I am trying to build a block tridiagonal matrix in Fortran. Now I have this piece of code that would deal with just the matrices that are placed in the main diagonal of the A_matrix, one new matrix for every step in i.
do i = gs+1, total_mesh_points
start_line = (3*i)-2
start_colu = (3*i)-2
final_line = (3*i)
final_colu = (3*i)
do ii = 1, 3
do jj = 1, 3
A_matrix(start_line:final_line,start_colu:final_colu) = &
impflux(ii,jj)
end do
end do
end do
Here my A_matrix(i,j) is a big matrix that will receive another three by three matrix (impflux) in its main diagonal.
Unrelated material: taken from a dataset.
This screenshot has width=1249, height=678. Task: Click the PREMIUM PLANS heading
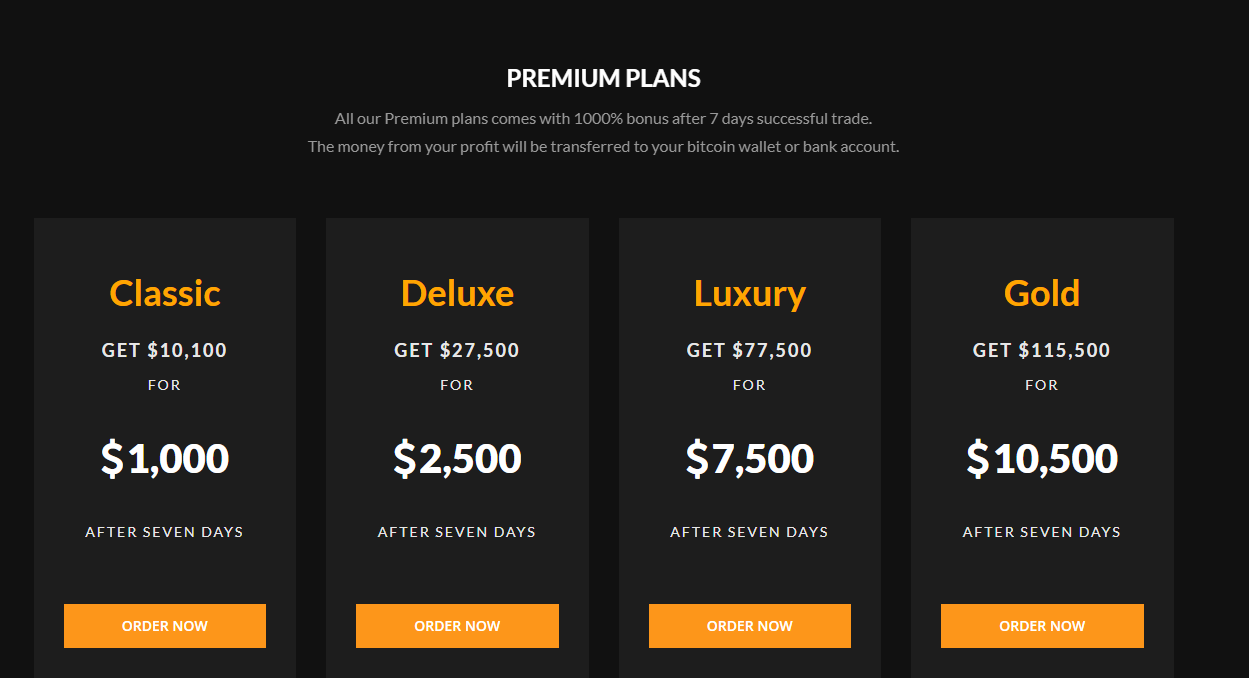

Note that for each step in i I will have a new impflux matrix that needs to be positioned in the main diagonal of the A_matrix.
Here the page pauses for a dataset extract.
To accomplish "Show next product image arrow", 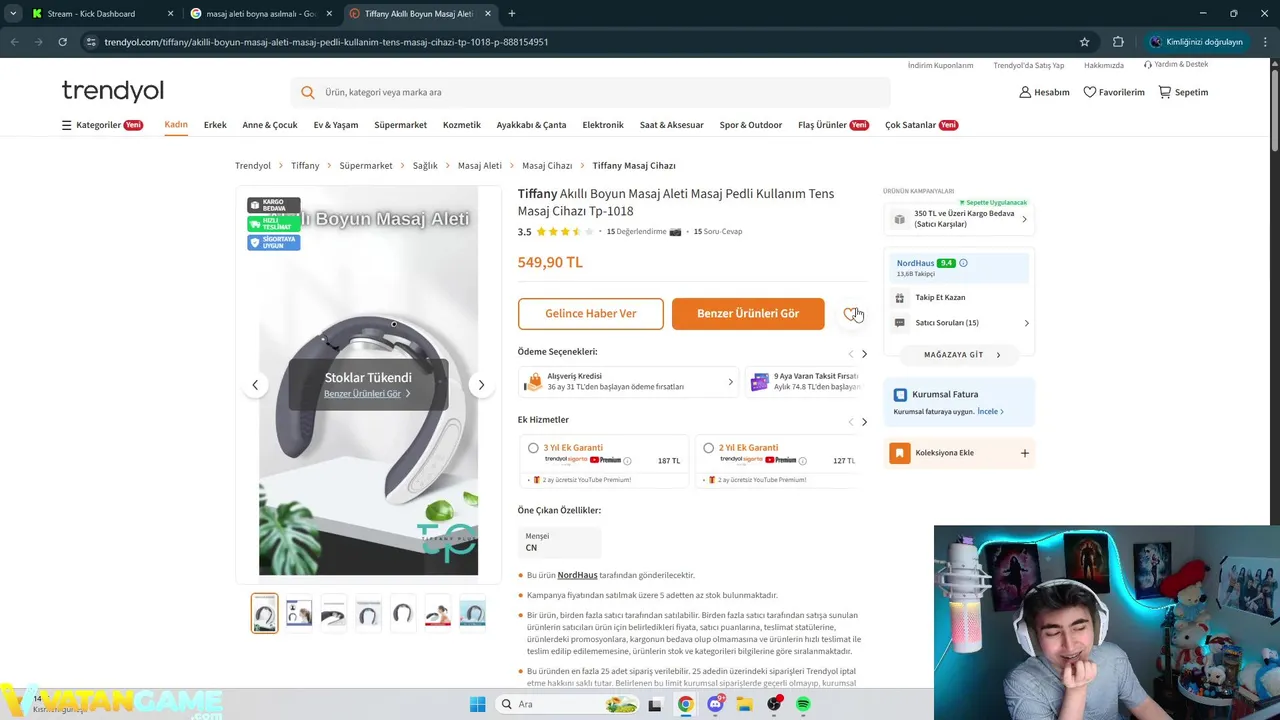I will click(x=481, y=385).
I can't think in a more simple solution for this problem. How people usually build block diagonal matrices in Fortran ?
答案 0 :(得分:3)
这是构建块三对角矩阵的一种方法。我不确定在一些着名的库之外是否有通常的方式。这是一个程序,我会把它交给你把它变成一个函数。
PROGRAM test
USE iso_fortran_env
IMPLICIT NONE
INTEGER :: k ! submatrix size
INTEGER :: n ! number of submatrices along main diagonal
INTEGER :: ix ! loop index
! the submatrices, a (lower diagonal) b (main diagonal) c (upper diagonal)
REAL(real64), DIMENSION(:,:,:), ALLOCATABLE :: amx, bmx, cmx
! the block tridiagonal matrix
REAL(real64), DIMENSION(:,:), ALLOCATABLE :: mat_a
k = 3 ! set these values as you wish
n = 4
ALLOCATE(amx(n-1,k,k), bmx(n,k,k), cmx(n-1,k,k))
ALLOCATE(mat_a(n*k,n*k))
mat_a = 0.0
! populate these as you wish
amx = 1.0
bmx = 2.0
cmx = 3.0
! first the lower diagonal
DO ix = 1,k*(n-1),k
mat_a(ix+k:ix+2*k-1,ix:ix+k-1) = amx(CEILING(REAL(ix)/REAL(k)),:,:)
END DO
! now the main diagonal
DO ix = 1,k*n,k
mat_a(ix:ix+k-1,ix:ix+k-1) = bmx(CEILING(REAL(ix)/REAL(k)),:,:)
END DO
! finally the upper diagonal
DO ix = 1,k*(n-1),k
mat_a(ix:ix+k-1,ix+k:ix+2*k-1) = cmx(CEILING(REAL(ix)/REAL(k)),:,:)
END DO
END PROGRAM test
请注意,这里没有任何错误检查,我只做了一些测试。
一个明显的替代方案是仅在mat_a行循环,在同一次迭代中插入amx,bmx,cmx,但这需要特殊的处理第一次和最后一次迭代,可能看起来更复杂。至于性能,如果对你进行一些测试很重要。
另请注意,这会产生密集的矩阵。如果矩阵变得非常大,那么只存储对角元素的方法可能更有用。这使我们走向它们的衍生类型和操作,这是另一个问题。